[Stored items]
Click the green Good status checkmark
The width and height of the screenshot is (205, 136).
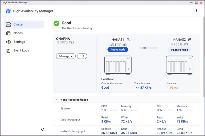click(56, 23)
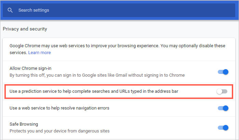The width and height of the screenshot is (239, 140).
Task: Open the Learn more link
Action: (x=39, y=52)
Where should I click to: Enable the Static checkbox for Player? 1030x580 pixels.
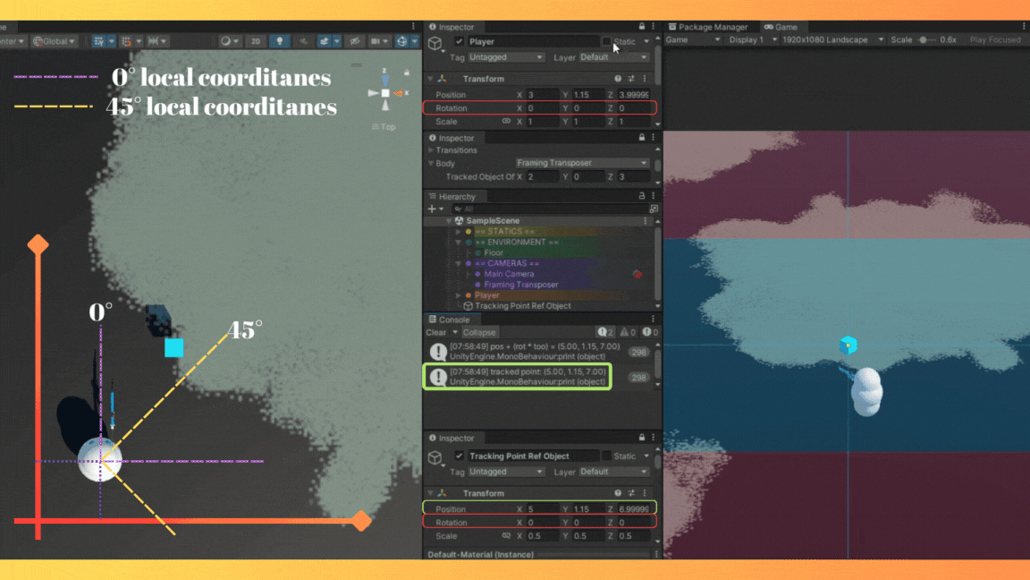click(x=608, y=41)

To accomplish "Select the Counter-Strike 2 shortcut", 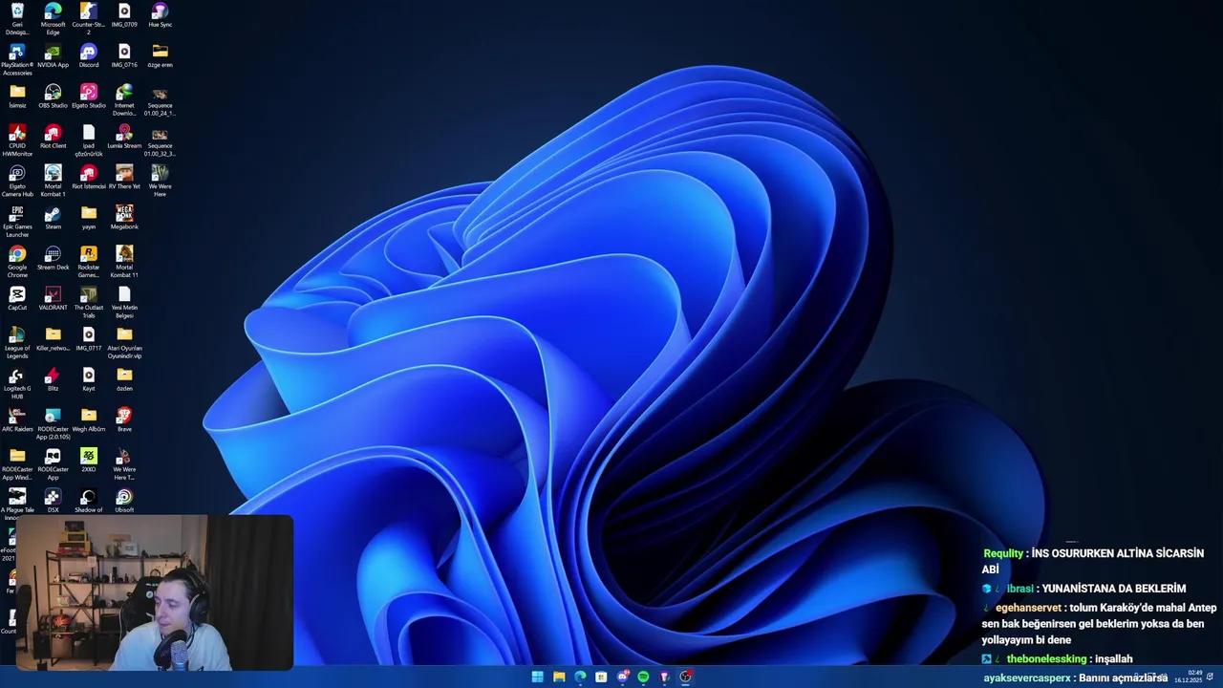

◆ WORK INSTRUCTION ◆
Reproduce all the entries above exactly. Include no images.

◆ ANSWER TO THE PROBLEM ◆
Click the green Good status checkmark
The width and height of the screenshot is (205, 136).
click(56, 23)
The width and height of the screenshot is (239, 140).
Task: Open the Learn more link
Action: (x=39, y=52)
Where should I click to: Enable the Static checkbox for Player? 1030x580 pixels.
click(x=608, y=41)

To accomplish "Select the Counter-Strike 2 shortcut", 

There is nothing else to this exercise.